Google Recognises Unique Content
Google tries to recognised unique content on a page which are not on other pages on the web, and highlight that in search, and content which is duplicated on other pages on the same website, which is not considered the primary content on the page.
Similar Country Pages May Be Treated as Duplicates
Country specific pages which are very near duplicates may still be folded together, even if the pages include hreflang tags.
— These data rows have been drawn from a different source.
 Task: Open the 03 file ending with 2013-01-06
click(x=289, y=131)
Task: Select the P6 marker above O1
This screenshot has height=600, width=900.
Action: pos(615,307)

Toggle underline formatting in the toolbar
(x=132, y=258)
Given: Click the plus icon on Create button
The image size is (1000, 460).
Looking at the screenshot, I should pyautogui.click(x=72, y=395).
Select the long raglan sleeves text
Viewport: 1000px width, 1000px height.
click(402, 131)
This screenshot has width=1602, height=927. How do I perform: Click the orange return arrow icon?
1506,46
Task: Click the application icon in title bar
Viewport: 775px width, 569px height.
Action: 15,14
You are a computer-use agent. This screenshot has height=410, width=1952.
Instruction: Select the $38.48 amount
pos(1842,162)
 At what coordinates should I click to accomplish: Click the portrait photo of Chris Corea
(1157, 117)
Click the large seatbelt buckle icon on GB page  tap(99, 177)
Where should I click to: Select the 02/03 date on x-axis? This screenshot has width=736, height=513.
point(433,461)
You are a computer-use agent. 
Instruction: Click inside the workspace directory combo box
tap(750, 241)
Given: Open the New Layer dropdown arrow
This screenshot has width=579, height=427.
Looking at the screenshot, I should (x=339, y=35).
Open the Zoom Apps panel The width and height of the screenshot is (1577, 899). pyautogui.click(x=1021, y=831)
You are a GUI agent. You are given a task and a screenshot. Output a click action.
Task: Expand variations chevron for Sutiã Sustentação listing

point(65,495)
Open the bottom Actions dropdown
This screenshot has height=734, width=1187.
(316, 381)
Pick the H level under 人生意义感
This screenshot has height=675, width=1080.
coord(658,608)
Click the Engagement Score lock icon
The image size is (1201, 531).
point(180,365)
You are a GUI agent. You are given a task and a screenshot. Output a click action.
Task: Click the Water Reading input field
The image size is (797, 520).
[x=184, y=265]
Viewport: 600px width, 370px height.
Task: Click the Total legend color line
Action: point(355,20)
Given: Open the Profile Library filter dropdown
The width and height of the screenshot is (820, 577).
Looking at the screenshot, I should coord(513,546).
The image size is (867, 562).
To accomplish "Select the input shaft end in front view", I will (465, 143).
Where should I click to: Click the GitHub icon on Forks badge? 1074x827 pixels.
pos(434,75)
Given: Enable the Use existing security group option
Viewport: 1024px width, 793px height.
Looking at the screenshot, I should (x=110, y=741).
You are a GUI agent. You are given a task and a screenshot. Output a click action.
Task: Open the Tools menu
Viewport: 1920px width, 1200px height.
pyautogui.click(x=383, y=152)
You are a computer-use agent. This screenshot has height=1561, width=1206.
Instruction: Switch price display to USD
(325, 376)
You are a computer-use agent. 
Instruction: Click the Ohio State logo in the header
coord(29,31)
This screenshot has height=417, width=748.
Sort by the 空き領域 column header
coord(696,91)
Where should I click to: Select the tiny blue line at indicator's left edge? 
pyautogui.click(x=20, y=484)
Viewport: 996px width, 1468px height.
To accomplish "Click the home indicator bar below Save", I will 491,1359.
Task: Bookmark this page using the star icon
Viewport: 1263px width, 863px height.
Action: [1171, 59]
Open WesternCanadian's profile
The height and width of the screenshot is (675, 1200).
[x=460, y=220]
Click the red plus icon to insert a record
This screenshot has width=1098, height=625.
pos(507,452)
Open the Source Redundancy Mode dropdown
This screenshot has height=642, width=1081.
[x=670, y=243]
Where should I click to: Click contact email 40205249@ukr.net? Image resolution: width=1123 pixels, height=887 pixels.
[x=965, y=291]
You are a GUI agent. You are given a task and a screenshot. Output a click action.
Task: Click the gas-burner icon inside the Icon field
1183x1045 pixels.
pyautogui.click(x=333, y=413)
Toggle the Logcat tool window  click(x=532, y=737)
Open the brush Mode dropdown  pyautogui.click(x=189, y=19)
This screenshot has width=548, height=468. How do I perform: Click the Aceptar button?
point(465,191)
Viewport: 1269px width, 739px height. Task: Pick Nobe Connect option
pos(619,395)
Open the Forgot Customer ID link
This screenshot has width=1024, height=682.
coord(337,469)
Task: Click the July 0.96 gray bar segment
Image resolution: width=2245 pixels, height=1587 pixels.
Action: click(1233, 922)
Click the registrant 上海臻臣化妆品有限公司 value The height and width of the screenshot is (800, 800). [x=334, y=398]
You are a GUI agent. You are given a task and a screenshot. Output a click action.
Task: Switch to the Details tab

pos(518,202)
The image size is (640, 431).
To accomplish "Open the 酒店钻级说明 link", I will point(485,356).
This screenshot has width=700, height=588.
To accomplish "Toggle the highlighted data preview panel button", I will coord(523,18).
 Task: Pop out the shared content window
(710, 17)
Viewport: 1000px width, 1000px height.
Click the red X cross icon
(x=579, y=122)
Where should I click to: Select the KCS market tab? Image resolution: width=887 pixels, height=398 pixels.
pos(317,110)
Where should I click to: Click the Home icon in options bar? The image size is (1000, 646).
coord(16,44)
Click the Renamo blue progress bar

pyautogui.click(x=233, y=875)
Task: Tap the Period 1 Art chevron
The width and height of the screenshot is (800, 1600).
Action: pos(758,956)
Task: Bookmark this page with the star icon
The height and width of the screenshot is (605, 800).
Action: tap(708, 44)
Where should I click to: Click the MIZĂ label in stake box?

If you include more unique content for each version, it is less likely to happen.
Google Boosts Original Content Sources but Ranks the Most Relevant Sources
Google only gives a minor boost to the originator of content, but will rank the sources which it thinks are the most relevant.
Duplicate Blocks of Content Won’t Affect Individual Pages
Individual chunks of content which are duplicated across many pages will be detected and Google will only show a single result in search, but it won’t affect any individual page.
Use Info: Queries to Find Duplicate Pages
If you search for a URL with an info: query, and Google shows an alternative URL, it shows that Google thinks the pages are equivalent.
Re-Writing Content into Different Languages Is OK
Translating content into different languages, or adding additional information is OK. Auto-translation, or just swapping out individual words is not OK.
Google Distinguishes Primary Content from Boiler Plate Content
Google detects boiler plate content which appears in the site in the page header, side navigation or footer and treats this separately to the primary content.
Canonicals on Shared Content to the Original Source Consolidate Authority
Canonical on Shared Content Should consolidate backlink authority on the original.
Allow Googlebot to see AB Test
If running an AB test, make sure to treat Googlebot in the same way. If you use multiple URLs, ensure that both versions are crawlable but canonicalise to the main version.
Solve Duplication with Redirects, Canonical and Linking
John recommends using redirects, canonical tags, and consistent internal linking to the primary page to solve duplication. He says Google are against using robots.txt to prevent content duplication, because Google can’t recognise the pages are duplicated if they cannot crawl it.